The second-year improvement can be attributed, in part, to teachers adapting to teaching with the software, Ritter said. “Teachers are used to teaching the whole class. This idea that students might be at different places in the curriculum is unusual to them. It’s one of the points of transition, one of the things that change between the first and second year.”
Evaluating effectiveness
Can you see someone learning? Do you know when you’re learning? The answer is no, according to Ken Koedinger, professor of human computer interaction and psychology at Carnegie Mellon and director of the Pittsburgh Science of Learning Center.
Learning is a subtle, complex process. But Koedinger worries that some people believe otherwise. “On the science side of things, my biggest concern and fear is that we have a tendency to think that we’re able to tap into our own learning process. But learning is really hard to see.”
Reducing cognition to something that is easily observable can be problematic. One risk is that if school officials and teachers think they can see their students learning, they may be less inclined to demand scientific proof that digital educational technologies on the market enhance learning rather than simply make the subject matter more engaging.

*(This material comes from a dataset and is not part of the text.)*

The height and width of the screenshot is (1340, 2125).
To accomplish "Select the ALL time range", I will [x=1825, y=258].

The education marketplace is flooded with games, apps and curriculum that claim to engage students, help them learn concepts more efficiently and raise test scores. But evidence of their effectiveness is scarce. Unlike the Cognitive Tutor software, most products sold today have not been rigorously evaluated to determine whether they help students learn.
In the field of evaluation, the gold standard is the randomized control trial. But thoroughly evaluating digital education products in schools is a long and expensive process. The RAND study of Cognitive Tutor, for example, cost $6 million and took two years to complete.

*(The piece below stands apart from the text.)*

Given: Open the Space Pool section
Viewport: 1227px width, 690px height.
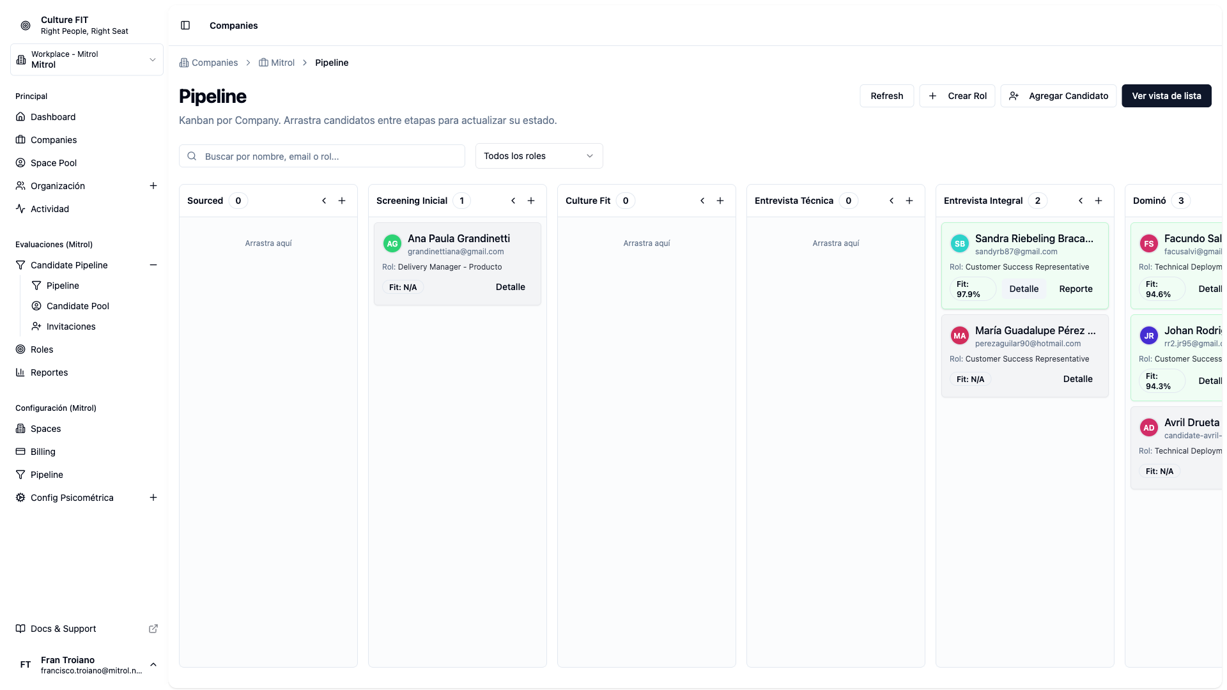Looking at the screenshot, I should click(x=54, y=163).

“Doing evaluation in a rigorous way is a very time-consuming process, especially if you’re going to do it in real school situations,” said John Pane, distinguished chair in education innovation and a senior scientist at RAND in Pittsburgh. “You think of all the products that are out there and only a very, very tiny fraction of them have undergone that so far. And it does not seem like it is feasible to test everything that way.”
Federal education reform, such as the Every Student Succeeds Act, encourages school districts to use data and evidence-based practices to improve student outcomes and qualify for education innovation research grants.
But evidence-based decisions on which technologies schools adopt remain the exception rather than the rule. The proven effectiveness of a product is not always a key consideration when districts shop new technologies. Even when it is, school officials find that only a few products have undergone the kind of evaluation that would tell them how well a product enhances learning. “What’s happening in the mainstream is much more influenced by marketing than it is by research,” Pane said. “Part of this reform push is trying to switch it to be more research oriented.”
Without strong incentives to demonstrate the effectiveness of products, Koedinger said, “there isn’t a felt need for evaluation in the near term for these companies.”
While the evidence base is growing, it isn’t keeping pace with the development and use of new educational technologies. “If you’re looking at what’s being used in schools right now it’s impossible to study all of them. That’s one problem,” Pane said. “If we embark on a study and five years later we come out with the results, the product has evolved and it’s not actually the product we evaluated anymore.”
Possible solutions include more timely evaluation of educational technologies and stronger incentives to use research-proven products in the classroom. The U.S. Department of Education, for example, is developing an approach called rapid-cycle technology evaluation as a low-cost, quick turnaround way to assess digital education products. “I think evaluation is building out,” Koedinger said. “It won’t make a change overnight, but I think the incentives are going to emerge.”